Almeno due casi di punizione estrema dopo le irregolarità riscontrate nel corso dell’inchiesta interna Una decina i provvedimenti disciplinari con la sospensione dal servizio per autisti e verificatori

PISA. L’inchiesta è conclusa. E ora si traduce in atti concreti per chi, secondo l’accusa, faceva la cresta sui biglietti di viaggio sui pullman della Ctt Nord.

Lucro per il dipendente, mancato guadagno per l’azienda. Tradotto in soldoni significa ricorrere ai licenziamenti.

Licenziamenti. Con l’eufemismo della burocrazia si chiamano destituzioni. Di fatto il lavoratore riceve una lettera con la quale gli si comunica che non fa più parte della società.

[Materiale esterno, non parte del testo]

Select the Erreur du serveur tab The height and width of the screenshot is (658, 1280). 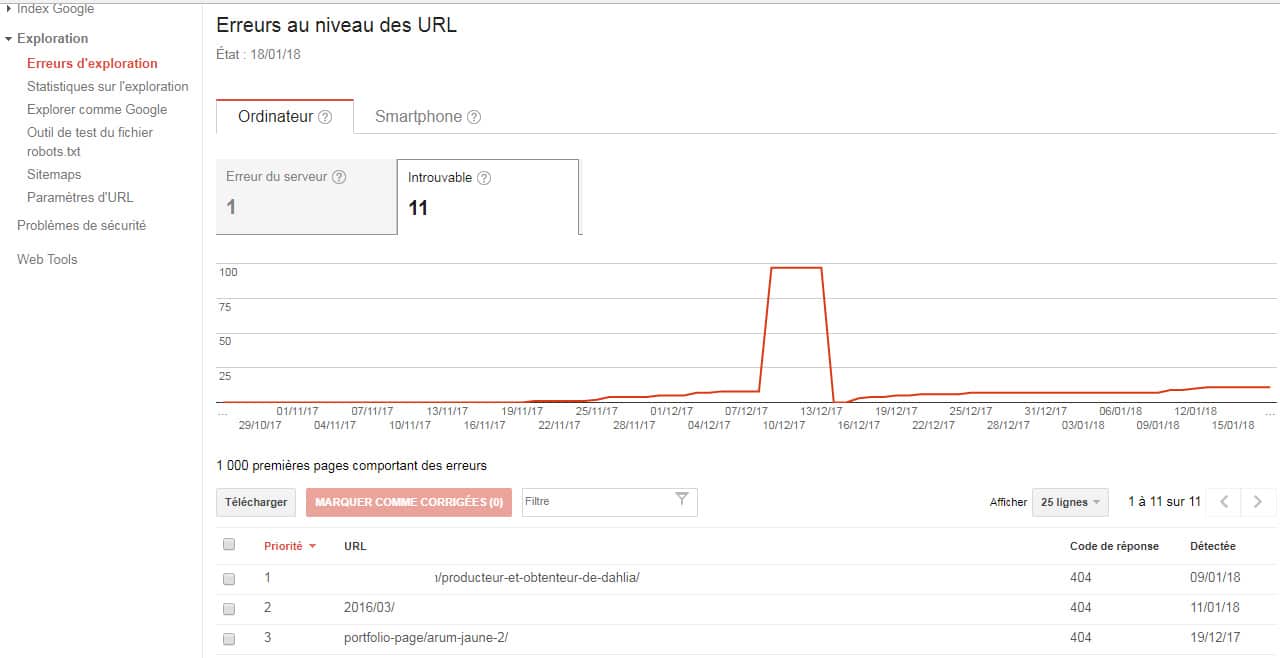(x=306, y=196)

Sarebbero almeno undici le posizioni più gravi con due casi di licenziamento.

Per gli altri sarebbero stati adottati provvedimenti severi in termini di sospensione dal servizio, ma non al punto da finire fuori dall’azienda. Le lettere sono partite nei giorni scorsi ed entro la fine della settimana gli interessati sapranno quali decisioni i vertici della società trasporti ha adottato nei loro confronti.

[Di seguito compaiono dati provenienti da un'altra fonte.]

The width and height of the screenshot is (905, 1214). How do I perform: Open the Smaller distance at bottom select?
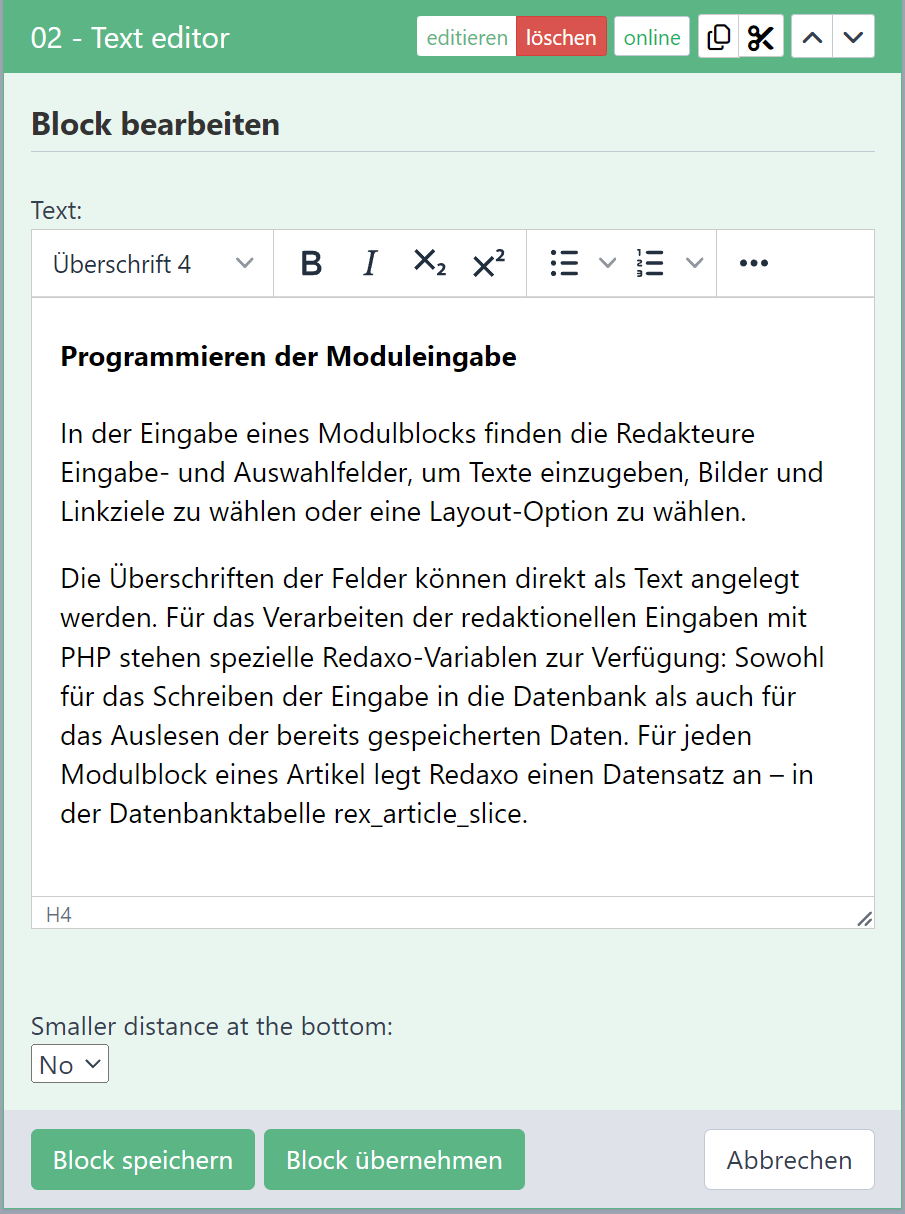coord(70,1065)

Il presidente. Spiega il presidente Andrea Zavanella: «Non entro nel merito dei provvedimenti che spettano all’amministratore delegato. Posso dire che dopo le verifiche interne rese pubbliche anche a mezzo stampa non si sono più verificati comportamenti irregolari. L’azienda conta 1.100 autisti e se alcune decine di soggetti fa cose sbagliate non per questo si deve generalizzare. Gli accertamenti avviati non hanno avuto l’obiettivo di criminalizzare la categoria. Anzi, i provvedimenti disciplinari arrivano proprio per distinguere e tutelare chi si comporta in modo corretto».

L’inchiesta interna. Le verifiche sono durate mesi. Con un quarantina tra autisti e verificatori raggiunti da richiami formali a cui dover rispondere. Poi c’è stata la trafila delle audizioni, da parte di chi doveva giustificarsi, con l’assistenza dei sindacati. Una sorta di audit interno, la cui sintesi si concretizza in questa settimana.

Le accuse. L’epicentro delle accuse è Pisa. Il contesto messo a fuoco dall’azienda è quello della vendita di biglietti delle tratte urbane su percorsi extraurbani (dalla Valdera al centro e viceversa) per ottenere una provvigione maggiore rispetto a quanto avrebbe fruttato la cessione di un ticket non cittadino. Un’indagine interna scattata alla fine dello scorso anno dopo le numerose segnalazioni degli utenti che avevano denunciato presunte irregolarità nella vendita a bordo dei titoli di viaggio.

I licenziati e i sospesi, con i distinguo su frequenza e introiti illeciti accumulati, avrebbero venduto titoli di viaggio non validi. Ma anche ceduto ticket delle tratte urbane su percorsi extraurbani per ottenere un ritorno economico più alto rispetto alla vendita dei biglietti adatti ai percorsi non cittadini.

Secondo la contrattazione interna, infatti, ai conducenti viene riconosciuta una provvigione per ogni singolo biglietto venduto a bordo dei bus, che varia a seconda delle tratte: più alta per quelle urbane, più basse per

i collegamenti extracittadini.

Alla fine i presunti autori del magheggio si sarebbero messi in tasca solo qualche centinaio di euro. Un extra per arrotondare a spese dell’azienda. Che ora rischiano di pagare con il licenziamento.